All of which makes the line of communication between Lapid and the Democratic Party a precarious enterprise. If he were to shift an inch or two further to the right, to accommodate his own domestic politics, or Democrats were to tilt a few degrees to the left in deference to parts of their political base, the whole project could become untenable.

In a way, Lapid allies suggest, that is the point — to show that he can do the acrobatic kinds of political diplomacy that Netanyahu does not even attempt. It is not a new argument for Lapid, who as foreign minister met in 2021 with the progressive American group J Street and left-wing lawmakers like Barbara Lee and Jamaal Bowman, a move that drew harsh condemnation from Netanyahu and other Israeli conservatives.

“He’s proud of the fact that he can talk to people who aren’t totally in the tent,” said a second person familiar with Lapid’s outreach.

In his more recent phone calls with Democrats, Lapid has absorbed criticism of the Gaza campaign, allowing Democrats to share their concern about the military effort without echoing it himself.
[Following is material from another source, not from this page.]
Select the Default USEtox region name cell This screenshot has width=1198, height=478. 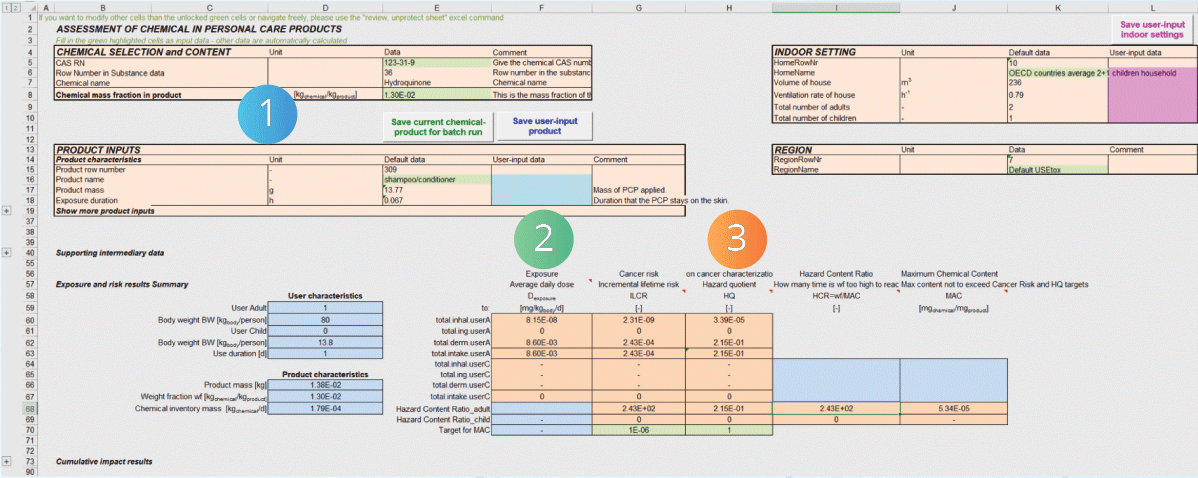point(1056,170)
He has notably not spoken with Israel’s most outspoken critics in Congress, like Bowman or Bernie Sanders, focusing instead on more reliably pro-Israel Democrats like Murphy, who have expressed tempered dismay about the war.

Recalling his conversation with Lapid, Murphy said he told the opposition politician that he was worried Israel’s military “strategy was not matched to the goal” of a lasting victory over Hamas.
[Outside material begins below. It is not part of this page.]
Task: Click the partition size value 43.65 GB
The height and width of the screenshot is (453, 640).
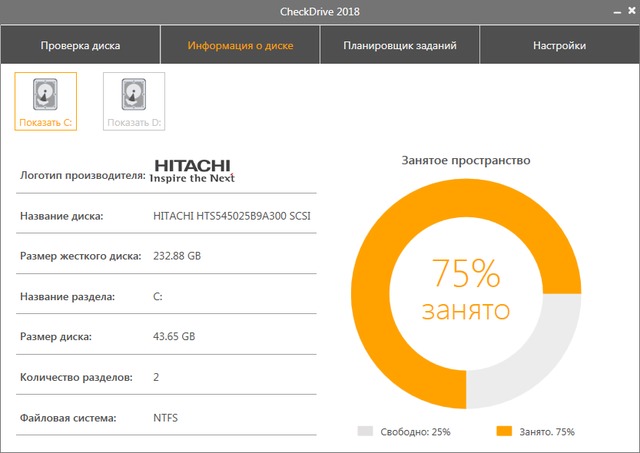Action: point(174,336)
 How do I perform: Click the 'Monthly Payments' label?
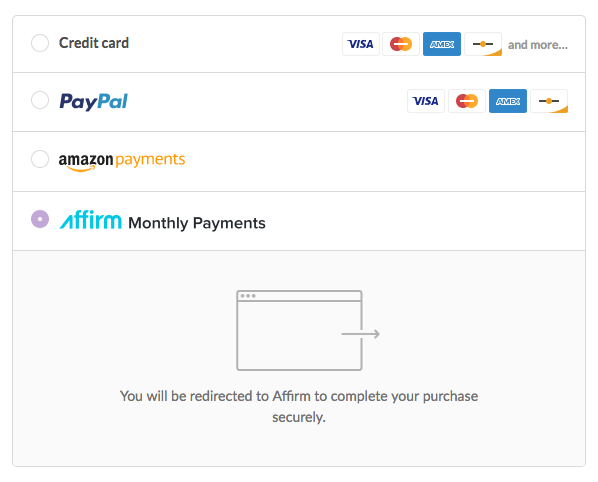197,223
“We had a candid conversation about my concerns regarding civilian casualties,” he said.

But candor, detached from shared policy ideas and the power to enact them, only goes so far.

This, too, may be an unintended message of Lapid’s phone calls.
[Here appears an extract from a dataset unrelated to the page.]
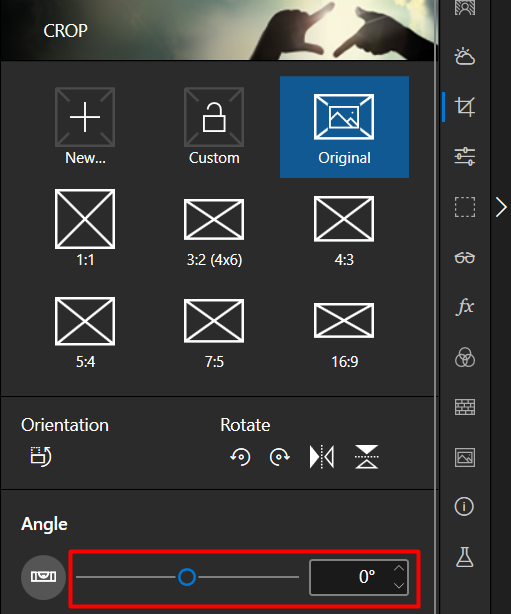Image resolution: width=511 pixels, height=614 pixels.
Task: Apply the 5:4 crop ratio
Action: pos(85,331)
The Yesh Atid party leader is himself a test of the link between Democrats and Israel. He is the most prominent Israeli elected official who has called for Netanyahu to step down, supports a Palestinian state and cares about Israel’s relationship with the Democratic Party. He told my colleague Jamie Dettmer in November that Israel’s future depends on returning “to being a country that’s led by liberal values.”

Lapid is also a man who backs the Gaza campaign to the hilt, described most of the dead there as “Hamas terrorists” in a Sky News interview and has consistently trashed Obama- and Biden-backed negotiations with Iran as dangerously misguided.

No other plausible Netanyahu successor is a more palatable package for Democrats. Several others are more hardline by a substantial margin.

The trajectory of the U.S.-Israel relationship may depend on mainstream Democrats’ willingness to reconcile themselves to that reality.

There may be a future date — when Netanyahu is long gone, the 10/7 attack is no longer a singular event in Israel’s political consciousness and American progressives have begun to forget the images they have seen from Gaza in recent weeks — when a tighter and more comfortable bond can grow again between Democrats and their counterparts in Israel.

Then, it may be easier to create new versions of the anecdotes Biden so often repeats, about his encounters in another century with Golda Meir, the Israeli leader whom Democrats could happily admire.

For now, delicate phone calls between distant political cousins on the center-left may be as good as it gets.